*** Begin section ***
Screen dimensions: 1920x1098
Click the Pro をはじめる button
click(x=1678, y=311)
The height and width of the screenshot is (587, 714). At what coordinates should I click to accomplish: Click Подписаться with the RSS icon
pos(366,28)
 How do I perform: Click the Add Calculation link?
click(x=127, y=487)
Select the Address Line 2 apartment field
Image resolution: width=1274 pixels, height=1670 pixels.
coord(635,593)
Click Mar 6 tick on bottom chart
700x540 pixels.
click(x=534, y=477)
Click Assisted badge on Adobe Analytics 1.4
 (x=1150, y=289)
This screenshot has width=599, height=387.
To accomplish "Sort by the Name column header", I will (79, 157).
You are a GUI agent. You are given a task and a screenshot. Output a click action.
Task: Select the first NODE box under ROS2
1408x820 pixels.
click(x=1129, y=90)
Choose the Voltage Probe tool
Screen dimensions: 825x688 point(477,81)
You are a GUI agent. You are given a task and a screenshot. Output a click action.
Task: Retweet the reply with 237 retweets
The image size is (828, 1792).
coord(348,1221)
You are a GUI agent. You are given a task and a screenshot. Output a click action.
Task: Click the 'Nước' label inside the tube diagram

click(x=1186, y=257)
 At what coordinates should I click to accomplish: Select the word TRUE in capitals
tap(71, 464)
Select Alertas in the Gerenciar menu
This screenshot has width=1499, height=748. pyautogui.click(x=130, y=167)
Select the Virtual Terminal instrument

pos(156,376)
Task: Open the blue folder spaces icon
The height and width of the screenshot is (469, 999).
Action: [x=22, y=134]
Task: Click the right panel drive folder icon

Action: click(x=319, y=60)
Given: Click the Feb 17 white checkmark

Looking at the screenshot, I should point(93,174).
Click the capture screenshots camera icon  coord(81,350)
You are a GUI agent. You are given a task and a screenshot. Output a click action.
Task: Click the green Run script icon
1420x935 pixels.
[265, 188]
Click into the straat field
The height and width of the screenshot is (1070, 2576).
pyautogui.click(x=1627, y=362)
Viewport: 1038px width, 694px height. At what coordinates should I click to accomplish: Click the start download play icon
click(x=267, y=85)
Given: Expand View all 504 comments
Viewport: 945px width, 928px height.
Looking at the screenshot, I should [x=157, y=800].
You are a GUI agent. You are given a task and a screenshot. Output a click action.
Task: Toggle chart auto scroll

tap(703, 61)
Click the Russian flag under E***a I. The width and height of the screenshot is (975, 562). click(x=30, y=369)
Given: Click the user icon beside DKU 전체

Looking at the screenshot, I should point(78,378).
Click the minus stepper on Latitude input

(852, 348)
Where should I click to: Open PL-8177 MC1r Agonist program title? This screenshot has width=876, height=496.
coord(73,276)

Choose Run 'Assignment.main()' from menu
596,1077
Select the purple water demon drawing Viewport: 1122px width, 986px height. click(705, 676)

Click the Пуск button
*** End section ***
> [To do]:
The records need to be reproduced in their entirety, word for word.

> [Solution to the exercise]:
Screen dimensions: 1920x1098
Click the Pro をはじめる button
click(x=1678, y=311)
The height and width of the screenshot is (587, 714). At what coordinates should I click to accomplish: Click Подписаться with the RSS icon
pos(366,28)
 How do I perform: Click the Add Calculation link?
click(x=127, y=487)
Select the Address Line 2 apartment field
Image resolution: width=1274 pixels, height=1670 pixels.
coord(635,593)
Click Mar 6 tick on bottom chart
700x540 pixels.
click(x=534, y=477)
Click Assisted badge on Adobe Analytics 1.4
 (x=1150, y=289)
This screenshot has width=599, height=387.
To accomplish "Sort by the Name column header", I will (79, 157).
You are a GUI agent. You are given a task and a screenshot. Output a click action.
Task: Select the first NODE box under ROS2
1408x820 pixels.
click(x=1129, y=90)
Choose the Voltage Probe tool
Screen dimensions: 825x688 point(477,81)
You are a GUI agent. You are given a task and a screenshot. Output a click action.
Task: Retweet the reply with 237 retweets
The image size is (828, 1792).
coord(348,1221)
You are a GUI agent. You are given a task and a screenshot. Output a click action.
Task: Click the 'Nước' label inside the tube diagram

click(x=1186, y=257)
 At what coordinates should I click to accomplish: Select the word TRUE in capitals
tap(71, 464)
Select Alertas in the Gerenciar menu
This screenshot has width=1499, height=748. pyautogui.click(x=130, y=167)
Select the Virtual Terminal instrument

pos(156,376)
Task: Open the blue folder spaces icon
The height and width of the screenshot is (469, 999).
Action: [x=22, y=134]
Task: Click the right panel drive folder icon

Action: click(x=319, y=60)
Given: Click the Feb 17 white checkmark

Looking at the screenshot, I should point(93,174).
Click the capture screenshots camera icon  coord(81,350)
You are a GUI agent. You are given a task and a screenshot. Output a click action.
Task: Click the green Run script icon
1420x935 pixels.
[265, 188]
Click into the straat field
The height and width of the screenshot is (1070, 2576).
pyautogui.click(x=1627, y=362)
Viewport: 1038px width, 694px height. At what coordinates should I click to accomplish: Click the start download play icon
click(x=267, y=85)
Given: Expand View all 504 comments
Viewport: 945px width, 928px height.
Looking at the screenshot, I should [x=157, y=800].
You are a GUI agent. You are given a task and a screenshot. Output a click action.
Task: Toggle chart auto scroll

tap(703, 61)
Click the Russian flag under E***a I. The width and height of the screenshot is (975, 562). click(x=30, y=369)
Given: Click the user icon beside DKU 전체

Looking at the screenshot, I should point(78,378).
Click the minus stepper on Latitude input

(852, 348)
Where should I click to: Open PL-8177 MC1r Agonist program title? This screenshot has width=876, height=496.
coord(73,276)

Choose Run 'Assignment.main()' from menu
596,1077
Select the purple water demon drawing Viewport: 1122px width, 986px height. click(705, 676)

Click the Пуск button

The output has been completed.